Is it barrels, carbonation or cocktails on tap? What’s the latest trend you see in bartending?

I hate trends. Hopefully the latest trend will be the end of trends. Keep it real and keep it classic.

What’s the best part of what you do? And what’s the most challenging part?

Of all the rewarding aspects of bartending I think developing regulars at the bar is one of the best feelings. Making genuine connections with people and giving them a reason to come back over and over. I always say, you don’t choose your clientele your clientele chooses you, so it is incredibly humbling and rewarding to see the same faces come back again and again. It builds community and re-affirms my decision to stand behind the bar and host people.

The most challenging part: managing expectations of your guests, managing expectations of your staff, managing expectations of your bosses, managing expectations of fellow bartenders, and maybe above all else, the hardest thing is managing your own expectations.

What is your favorite spirit to work with behind the bar?

The ghostly spirit of Jerry Thomas…

Do you have a definitive cocktail style?


What’s the most memorable moment you’ve ever had working behind a bar?

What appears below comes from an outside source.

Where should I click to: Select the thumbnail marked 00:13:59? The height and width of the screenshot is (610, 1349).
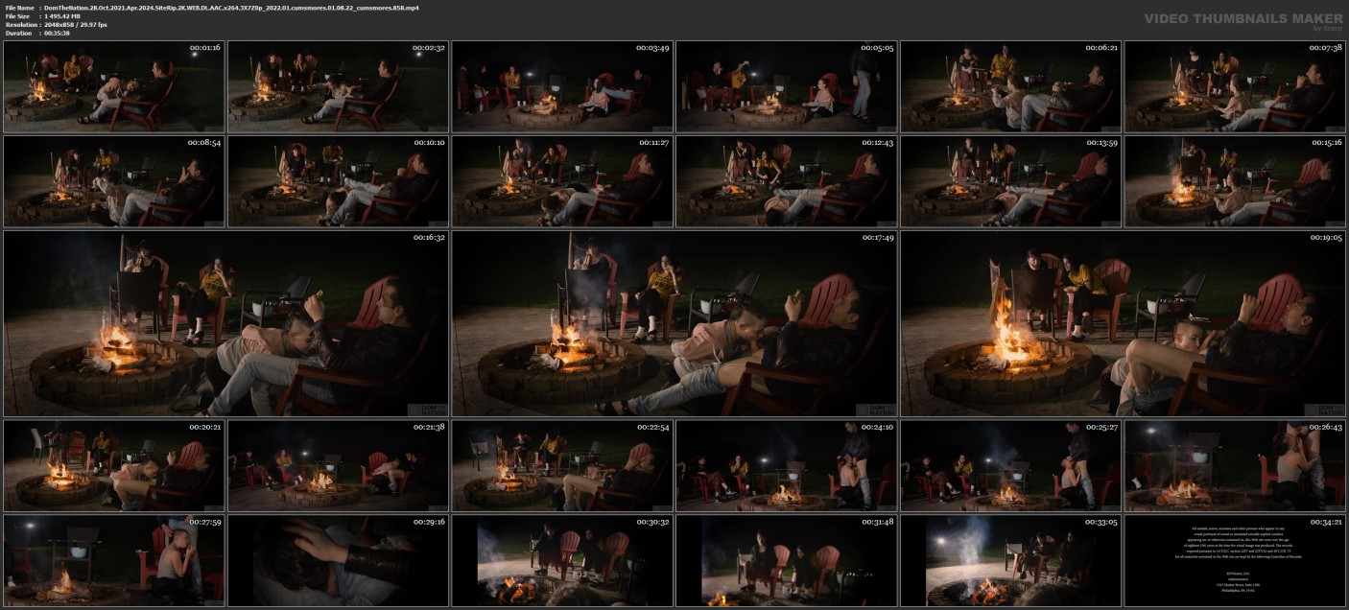(x=1010, y=181)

I grew up in a fairly small part of the world and knew all of my neighbours on a first name basis. I left pretty early, just after high school, and didn’t maintain many of my old childhood relationships. This past summer a small group came into my bar, they were old neighbours of mine from growing up that I hadn’t talked to or seen in over decade. We didn’t even go to school together because they were all older than me but we had a friendly community based relationship. They weren’t cocktail drinkers, nor did they drink much in general, but they had seen me on TV one day and wanted to come in and say hello. They each had a cocktail and we caught up best we could in such a short amount of time, but I was moved by their actions to seek me out and say hello. I realized that day that the connections we make with each other, no matter how big or small we perceive them to be, are lasting and impressionable.

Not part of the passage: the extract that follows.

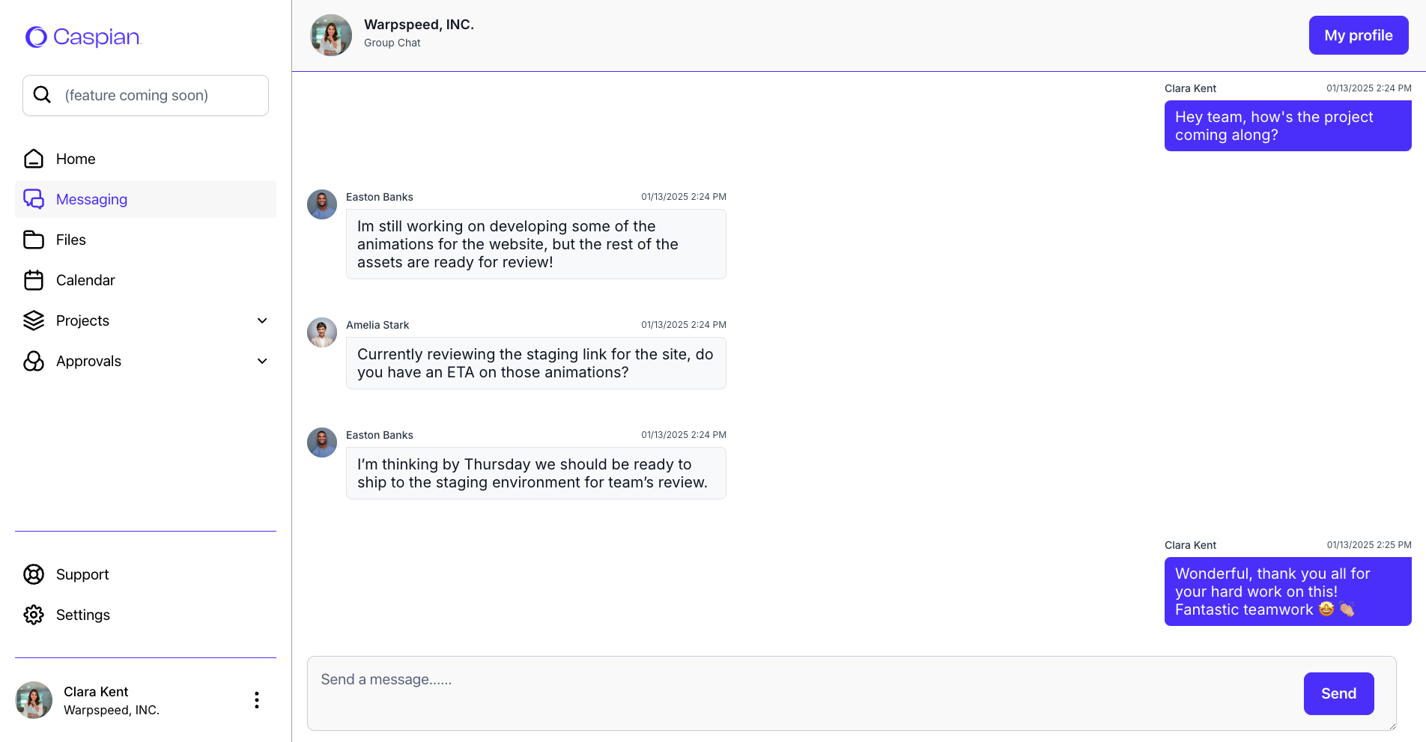Click the Support lifebuoy icon

[34, 574]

What’s the next step for you when it comes to tending bar?

The next step for me is one where my left foot follows my right.

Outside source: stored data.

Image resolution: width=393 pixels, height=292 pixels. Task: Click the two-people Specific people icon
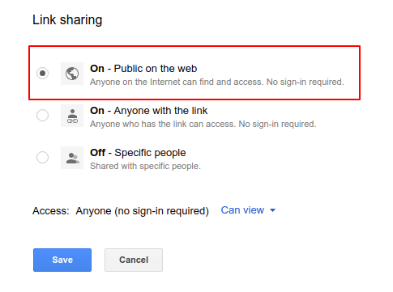click(72, 158)
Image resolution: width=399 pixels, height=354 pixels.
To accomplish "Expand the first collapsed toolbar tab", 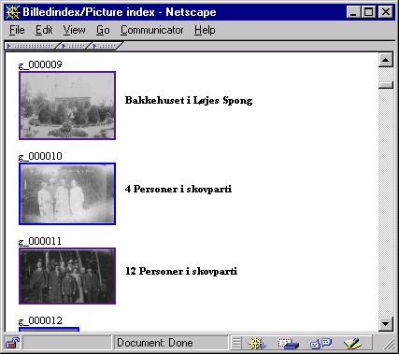I will point(30,46).
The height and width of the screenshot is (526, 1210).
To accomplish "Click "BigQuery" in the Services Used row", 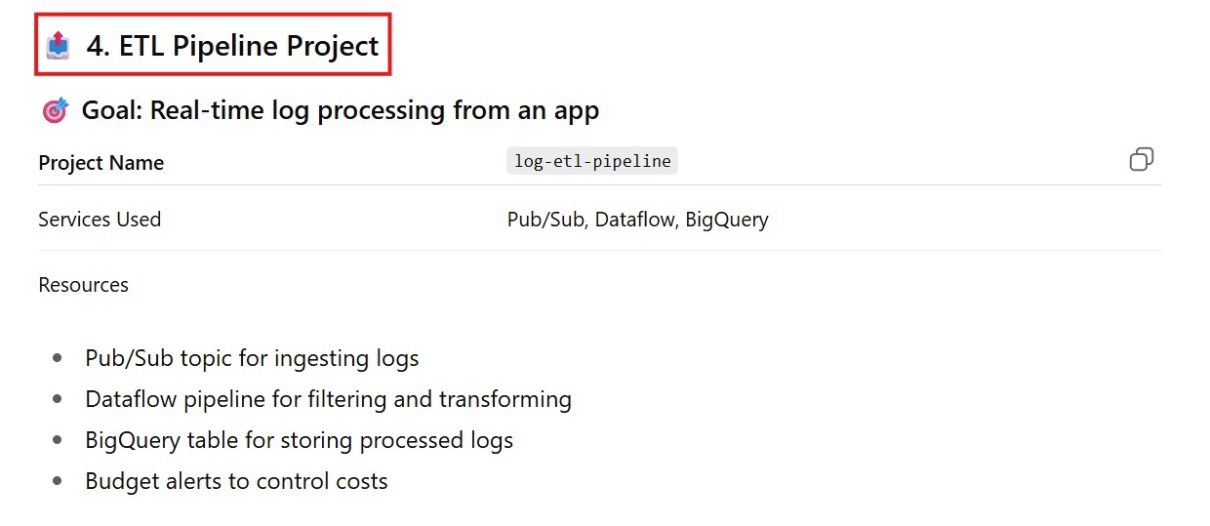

Who’s bar are you most likely to be found at, and what are you drinking there?

My home bar drinking some funky ciders. Wanna join?

What’s your go to drink to mix?

GIMLET. Always my first introductory cocktail to someone who has never had a cocktail before and always a favourite to serve a connoisseur who has drink cocktails all over the globe.

Fernet, Mezcal or Chartreuse?

All 3, but in a desert island scenario, Mezcal.